4. GitHub Discovery — internal/email/github_discover.go¶
The GitHubDiscoverer extracts email addresses from commit author data on public GitHub repositories. Used by the --github-scrape CLI flag.
See GitHub Discovery for full details.
5. Pattern Permutation — internal/email/pattern.go¶
Permute(first, last, domain string, patterns []string) []string¶
Generates candidate email addresses from a person's name and domain, using common corporate email patterns:
{first}.{last} → john.doe@acme.com
{f}{last} → jdoe@acme.com
{first}{last} → johndoe@acme.com
{first} → john@acme.com
{first}_{last} → john_doe@acme.com
{f}.{last} → j.doe@acme.com
{last}.{first} → doe.john@acme.com
{first}-{last} → john-doe@acme.com
{first}{l} → john.d@acme.com
{f}{l} → jd@acme.com
Patterns are ordered by statistical hit rate (based on real-world email provider data).

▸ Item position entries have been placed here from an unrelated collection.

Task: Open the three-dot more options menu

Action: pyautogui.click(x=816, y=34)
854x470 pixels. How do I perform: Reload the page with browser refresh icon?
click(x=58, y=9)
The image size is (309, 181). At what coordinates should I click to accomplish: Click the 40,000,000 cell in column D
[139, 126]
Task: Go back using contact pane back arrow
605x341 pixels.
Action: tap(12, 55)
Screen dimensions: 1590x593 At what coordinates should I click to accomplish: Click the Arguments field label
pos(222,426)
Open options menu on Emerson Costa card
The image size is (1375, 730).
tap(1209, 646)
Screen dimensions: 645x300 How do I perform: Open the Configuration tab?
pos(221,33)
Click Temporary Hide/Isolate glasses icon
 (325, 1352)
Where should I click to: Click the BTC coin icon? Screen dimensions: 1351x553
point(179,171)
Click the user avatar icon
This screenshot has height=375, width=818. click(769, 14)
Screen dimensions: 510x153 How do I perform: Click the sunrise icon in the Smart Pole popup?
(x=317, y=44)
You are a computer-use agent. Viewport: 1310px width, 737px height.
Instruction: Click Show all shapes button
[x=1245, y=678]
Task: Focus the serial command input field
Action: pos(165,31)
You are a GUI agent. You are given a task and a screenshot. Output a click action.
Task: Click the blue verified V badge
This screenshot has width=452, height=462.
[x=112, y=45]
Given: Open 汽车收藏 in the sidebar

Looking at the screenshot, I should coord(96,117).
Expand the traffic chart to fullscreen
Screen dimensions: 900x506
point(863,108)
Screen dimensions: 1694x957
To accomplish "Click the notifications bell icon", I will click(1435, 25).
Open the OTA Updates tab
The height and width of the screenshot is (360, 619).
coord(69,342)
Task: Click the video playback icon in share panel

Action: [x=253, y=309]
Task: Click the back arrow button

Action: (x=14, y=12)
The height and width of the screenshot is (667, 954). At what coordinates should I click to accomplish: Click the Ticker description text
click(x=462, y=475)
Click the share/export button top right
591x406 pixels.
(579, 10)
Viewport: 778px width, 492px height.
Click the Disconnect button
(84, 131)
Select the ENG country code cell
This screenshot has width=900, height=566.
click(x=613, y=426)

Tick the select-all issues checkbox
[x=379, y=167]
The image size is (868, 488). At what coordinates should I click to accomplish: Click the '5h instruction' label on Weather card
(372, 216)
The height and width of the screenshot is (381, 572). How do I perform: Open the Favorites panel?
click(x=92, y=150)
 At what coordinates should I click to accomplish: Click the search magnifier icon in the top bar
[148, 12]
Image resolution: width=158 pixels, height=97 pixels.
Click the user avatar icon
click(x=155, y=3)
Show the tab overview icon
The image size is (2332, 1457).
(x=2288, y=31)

InferPattern(known map[string][2]string) string¶
Given two or more known (email → firstName, lastName) samples, infers the most likely pattern for the domain:
InferPattern(map[string][2]string{
"john.doe@acme.com": {"john", "doe"},
"jane.smith@acme.com": {"jane", "smith"},
})
// Returns: "{first}.{last}"
If multiple patterns match (possible with short names), the first match in CommonPatterns() order wins.
How the pipeline fits together (in the engine)¶
The engine calls enrichJobEmails() for every job:
- Deduplicate: remove any emails already set by the scraper.
- Text extraction: run
Extract()on the job description + company description. - HTML extraction:
ExtractFromHTML()on the raw HTML before strip. - Company page enrichment: if
CompanyURLis set, probe it for additional emails. - MX verification: for every email collected, do a DNS MX lookup (bounded to 5 concurrent lookups by default).
- Domain derivation: set
JobPost.Domainfrom the first email's domain orCompanyURL. - Blocked domain filtering: dispose of throwaway providers and platform addresses at every stage.
The result is that each JobPost carries a list of model.Email with Addr, Verified, Source, and Role fields, ready for export and quality scoring.